::: Document text

# 2008 Marz Launch Pics



## fakewade (Oct 9, 2004)

Some pics from the 2008 launch :thumbsup:

http://www.orme.tv/PORTFolio/marzocchi/index2.html


----------



## captain spaulding (May 7, 2006)

The new crowns look very fox-esque with a Marzocchi M twist..

Is that a Maxle on the 55?


----------



## tacubaya (Jan 27, 2006)

Yep, all of them has maxle-type except the 88 series


Anyone noticed the big red knob sticking out on the lower of the 888? that is asking for trouble...


----------



## paintballeerXC (Jun 9, 2005)

nice, is it true, is it in Italy??


----------



## skankinpickle (Jan 17, 2007)

paintballeerXC said:


> nice, is it true, is it in Italy??


Durrrr.... say the name.


----------



## paintballeerXC (Jun 9, 2005)

skankinpickle said:


> Durrrr.... say the name.


ooo, when does it end?


----------



## mothahucker (Feb 6, 2006)

tacubaya said:


> Anyone noticed the big red knob sticking out on the lower of the 888? that is asking for trouble...


meh. the 2006 and (I believe) 2007 models had a similar knob. lots of people did break them off, but I personally never had a problem with that. the little [email protected] does tend to fall off though.

Those new forks look hella tight. except for the graphics--definately not a fan of 'em.


----------



## xKREDx (Aug 8, 2006)

not a real big fan of them graphics myself


----------



## tacubaya (Jan 27, 2006)

mothahucker said:


> meh. the 2006 and (I believe) 2007 models had a similar knob. lots of people did break them off, but I personally never had a problem with that. the little [email protected] does tend to fall off though.
> 
> Those new forks look hella tight. except for the graphics--definately not a fan of 'em.


I know that, I have a Marzocchi 66, but that knob looks more exposed than 2006 and 2007 compression knob, I would have thought they saw the vulnerability and fixed it but I guess they are retarded


----------



## gwillywish (Jul 1, 2005)

why not just make it removeable like rockshox did, carry a 3 mm wrench and you got it you know


----------



## tacubaya (Jan 27, 2006)

Why not make it like the knob on the other side? Flat and small, and then it can get some cover with the axle pinch bolt area


----------



## suicidebomber (Feb 10, 2007)

::::::
::: Raw records

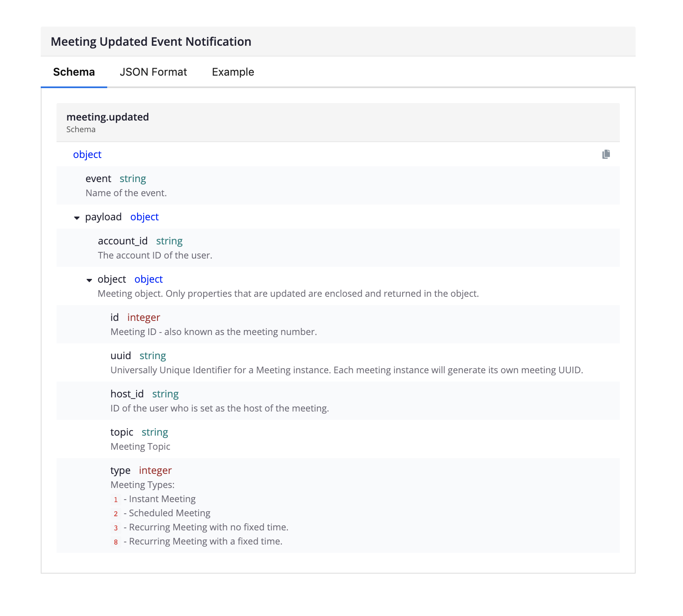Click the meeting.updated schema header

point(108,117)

::::::
::: Raw records

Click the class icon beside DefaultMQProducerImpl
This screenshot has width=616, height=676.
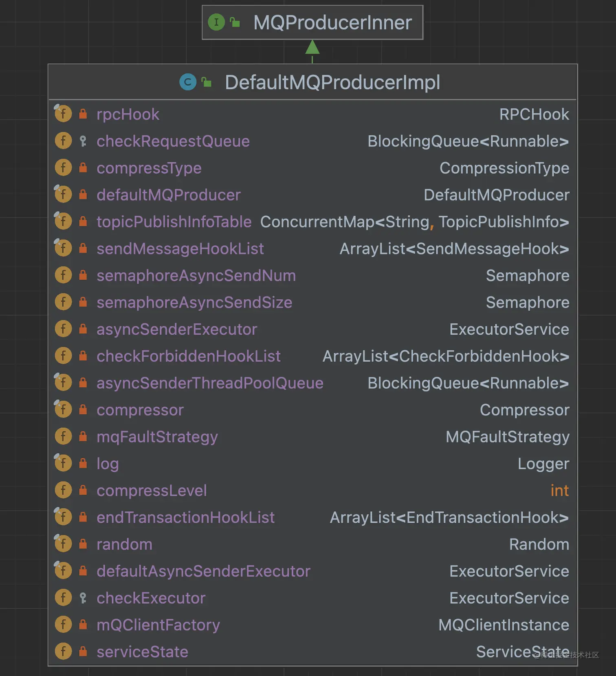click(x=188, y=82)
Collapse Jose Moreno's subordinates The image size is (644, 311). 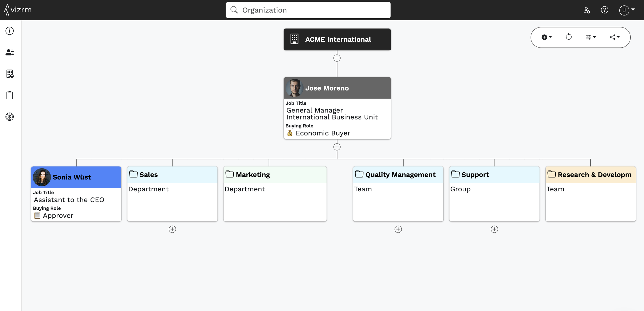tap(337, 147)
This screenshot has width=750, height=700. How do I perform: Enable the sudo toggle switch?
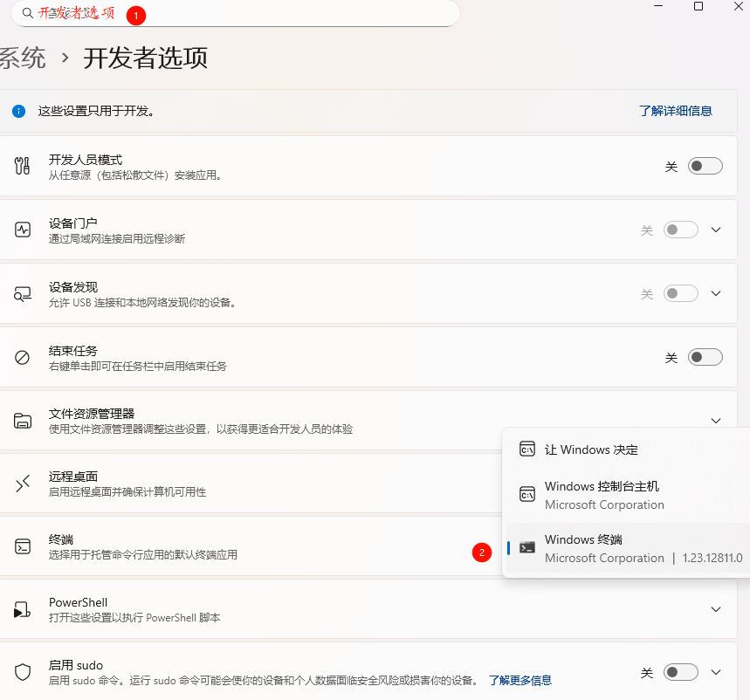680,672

::::::
::: Raw records

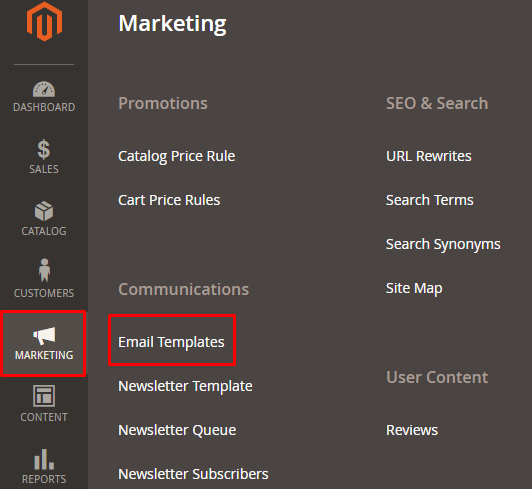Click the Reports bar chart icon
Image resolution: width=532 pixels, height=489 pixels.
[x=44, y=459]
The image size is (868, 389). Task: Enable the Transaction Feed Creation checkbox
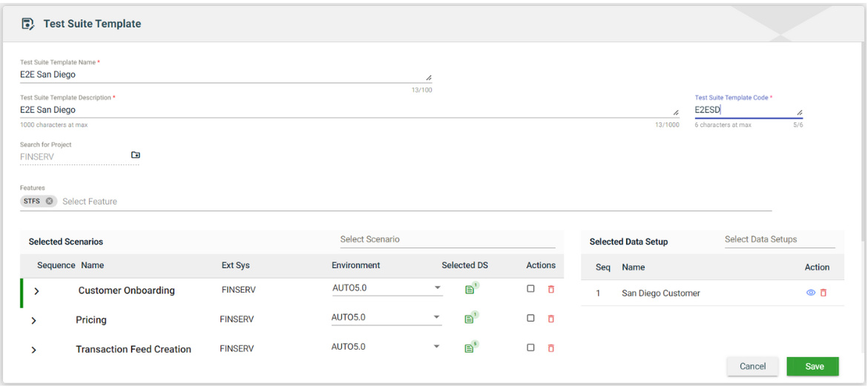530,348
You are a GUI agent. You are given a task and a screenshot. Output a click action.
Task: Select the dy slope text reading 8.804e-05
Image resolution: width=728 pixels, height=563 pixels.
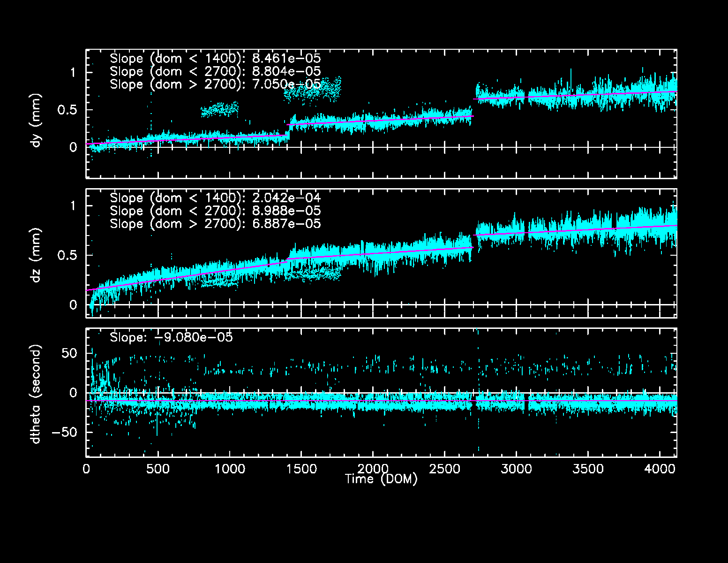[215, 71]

::::::

In the forum thread about the 2008 Marzocchi launch pictures, which fork series does tacubaya say lacks the Maxle-type axle?

Expected answer: The 88 series.